Stored data START

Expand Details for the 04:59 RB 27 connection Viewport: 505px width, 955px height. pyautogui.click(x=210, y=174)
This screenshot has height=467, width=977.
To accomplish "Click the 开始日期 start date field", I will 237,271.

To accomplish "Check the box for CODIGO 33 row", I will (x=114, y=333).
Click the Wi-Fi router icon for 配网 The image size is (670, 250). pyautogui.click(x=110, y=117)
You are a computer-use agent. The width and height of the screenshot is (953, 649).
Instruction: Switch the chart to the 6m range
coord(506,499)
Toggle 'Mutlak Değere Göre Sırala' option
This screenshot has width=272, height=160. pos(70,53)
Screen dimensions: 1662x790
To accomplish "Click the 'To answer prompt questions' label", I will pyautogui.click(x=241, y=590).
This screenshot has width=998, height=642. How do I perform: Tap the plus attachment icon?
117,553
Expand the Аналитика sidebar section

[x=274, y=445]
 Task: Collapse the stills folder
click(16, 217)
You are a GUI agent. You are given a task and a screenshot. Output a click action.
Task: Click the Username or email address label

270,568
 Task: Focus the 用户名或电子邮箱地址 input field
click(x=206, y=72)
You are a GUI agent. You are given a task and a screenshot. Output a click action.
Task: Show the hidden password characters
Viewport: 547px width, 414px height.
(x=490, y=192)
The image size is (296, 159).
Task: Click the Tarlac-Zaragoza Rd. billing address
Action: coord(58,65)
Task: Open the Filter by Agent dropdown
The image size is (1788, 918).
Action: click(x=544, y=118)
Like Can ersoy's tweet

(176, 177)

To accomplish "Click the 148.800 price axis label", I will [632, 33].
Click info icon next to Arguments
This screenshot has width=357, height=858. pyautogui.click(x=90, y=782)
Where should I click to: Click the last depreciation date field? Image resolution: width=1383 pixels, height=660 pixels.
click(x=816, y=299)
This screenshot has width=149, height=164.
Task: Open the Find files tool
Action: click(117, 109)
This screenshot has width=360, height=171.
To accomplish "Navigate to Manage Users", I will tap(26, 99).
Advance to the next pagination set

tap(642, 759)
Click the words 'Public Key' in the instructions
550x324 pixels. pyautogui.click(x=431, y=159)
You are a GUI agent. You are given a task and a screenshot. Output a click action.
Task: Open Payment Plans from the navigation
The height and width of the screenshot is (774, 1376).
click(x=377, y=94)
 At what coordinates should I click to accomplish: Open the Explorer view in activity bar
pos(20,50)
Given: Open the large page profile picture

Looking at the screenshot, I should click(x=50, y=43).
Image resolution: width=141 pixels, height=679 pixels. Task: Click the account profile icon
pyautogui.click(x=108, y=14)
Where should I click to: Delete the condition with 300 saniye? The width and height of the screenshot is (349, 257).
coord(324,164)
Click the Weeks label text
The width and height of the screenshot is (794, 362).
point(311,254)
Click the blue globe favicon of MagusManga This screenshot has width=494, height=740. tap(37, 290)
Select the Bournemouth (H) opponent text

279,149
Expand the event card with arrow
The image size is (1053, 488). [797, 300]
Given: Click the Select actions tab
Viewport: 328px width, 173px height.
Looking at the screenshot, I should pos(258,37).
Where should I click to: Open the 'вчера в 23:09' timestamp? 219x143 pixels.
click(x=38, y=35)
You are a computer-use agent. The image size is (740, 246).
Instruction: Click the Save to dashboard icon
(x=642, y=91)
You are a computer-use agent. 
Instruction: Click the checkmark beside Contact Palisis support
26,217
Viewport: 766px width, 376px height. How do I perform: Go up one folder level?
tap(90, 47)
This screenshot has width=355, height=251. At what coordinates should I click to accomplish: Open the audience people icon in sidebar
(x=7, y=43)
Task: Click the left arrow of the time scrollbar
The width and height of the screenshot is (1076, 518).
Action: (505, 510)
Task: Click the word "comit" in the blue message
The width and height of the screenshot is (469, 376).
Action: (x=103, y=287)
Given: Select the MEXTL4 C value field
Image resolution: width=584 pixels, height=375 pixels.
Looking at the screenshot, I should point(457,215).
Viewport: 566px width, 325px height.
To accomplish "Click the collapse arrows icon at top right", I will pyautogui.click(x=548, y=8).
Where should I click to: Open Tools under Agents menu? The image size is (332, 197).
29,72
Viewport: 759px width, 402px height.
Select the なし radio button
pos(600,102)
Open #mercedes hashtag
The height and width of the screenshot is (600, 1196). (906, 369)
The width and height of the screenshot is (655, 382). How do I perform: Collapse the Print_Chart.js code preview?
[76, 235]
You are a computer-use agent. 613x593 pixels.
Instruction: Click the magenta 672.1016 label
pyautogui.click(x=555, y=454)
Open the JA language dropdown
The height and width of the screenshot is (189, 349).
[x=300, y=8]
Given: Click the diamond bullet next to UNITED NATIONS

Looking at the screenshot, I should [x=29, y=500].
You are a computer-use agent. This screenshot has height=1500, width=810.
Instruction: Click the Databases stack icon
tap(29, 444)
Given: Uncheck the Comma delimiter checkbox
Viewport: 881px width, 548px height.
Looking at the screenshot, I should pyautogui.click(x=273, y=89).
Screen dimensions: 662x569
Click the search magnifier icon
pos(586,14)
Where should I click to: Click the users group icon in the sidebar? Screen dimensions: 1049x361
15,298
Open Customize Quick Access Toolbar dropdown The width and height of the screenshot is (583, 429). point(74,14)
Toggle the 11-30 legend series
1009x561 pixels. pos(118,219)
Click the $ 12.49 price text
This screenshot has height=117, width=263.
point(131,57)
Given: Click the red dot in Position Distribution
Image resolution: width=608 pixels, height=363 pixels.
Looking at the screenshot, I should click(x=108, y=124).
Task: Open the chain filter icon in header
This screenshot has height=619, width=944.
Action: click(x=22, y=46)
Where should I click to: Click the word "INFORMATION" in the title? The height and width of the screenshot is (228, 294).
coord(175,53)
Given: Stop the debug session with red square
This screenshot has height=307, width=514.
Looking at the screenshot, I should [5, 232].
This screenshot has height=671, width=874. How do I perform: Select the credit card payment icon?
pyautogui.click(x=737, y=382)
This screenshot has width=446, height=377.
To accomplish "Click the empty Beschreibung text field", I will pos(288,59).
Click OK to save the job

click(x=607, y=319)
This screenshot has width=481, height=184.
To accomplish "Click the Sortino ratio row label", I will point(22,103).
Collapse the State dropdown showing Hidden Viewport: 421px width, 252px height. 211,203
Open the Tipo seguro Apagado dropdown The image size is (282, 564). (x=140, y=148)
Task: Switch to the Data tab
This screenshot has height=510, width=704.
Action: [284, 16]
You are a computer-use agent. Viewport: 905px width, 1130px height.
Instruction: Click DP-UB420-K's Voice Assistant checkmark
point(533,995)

Stored data END

Required action: Take the lines from the first line of the listing up to and including the line with "Task: Show the hidden password characters" and give them again exactly.

Your solution:
Expand Details for the 04:59 RB 27 connection Viewport: 505px width, 955px height. pyautogui.click(x=210, y=174)
This screenshot has height=467, width=977.
To accomplish "Click the 开始日期 start date field", I will 237,271.

To accomplish "Check the box for CODIGO 33 row", I will (x=114, y=333).
Click the Wi-Fi router icon for 配网 The image size is (670, 250). pyautogui.click(x=110, y=117)
You are a computer-use agent. The width and height of the screenshot is (953, 649).
Instruction: Switch the chart to the 6m range
coord(506,499)
Toggle 'Mutlak Değere Göre Sırala' option
This screenshot has width=272, height=160. pos(70,53)
Screen dimensions: 1662x790
To accomplish "Click the 'To answer prompt questions' label", I will pyautogui.click(x=241, y=590).
This screenshot has width=998, height=642. How do I perform: Tap the plus attachment icon?
117,553
Expand the Аналитика sidebar section

[x=274, y=445]
 Task: Collapse the stills folder
click(16, 217)
You are a GUI agent. You are given a task and a screenshot. Output a click action.
Task: Click the Username or email address label

270,568
 Task: Focus the 用户名或电子邮箱地址 input field
click(x=206, y=72)
You are a GUI agent. You are given a task and a screenshot. Output a click action.
Task: Show the hidden password characters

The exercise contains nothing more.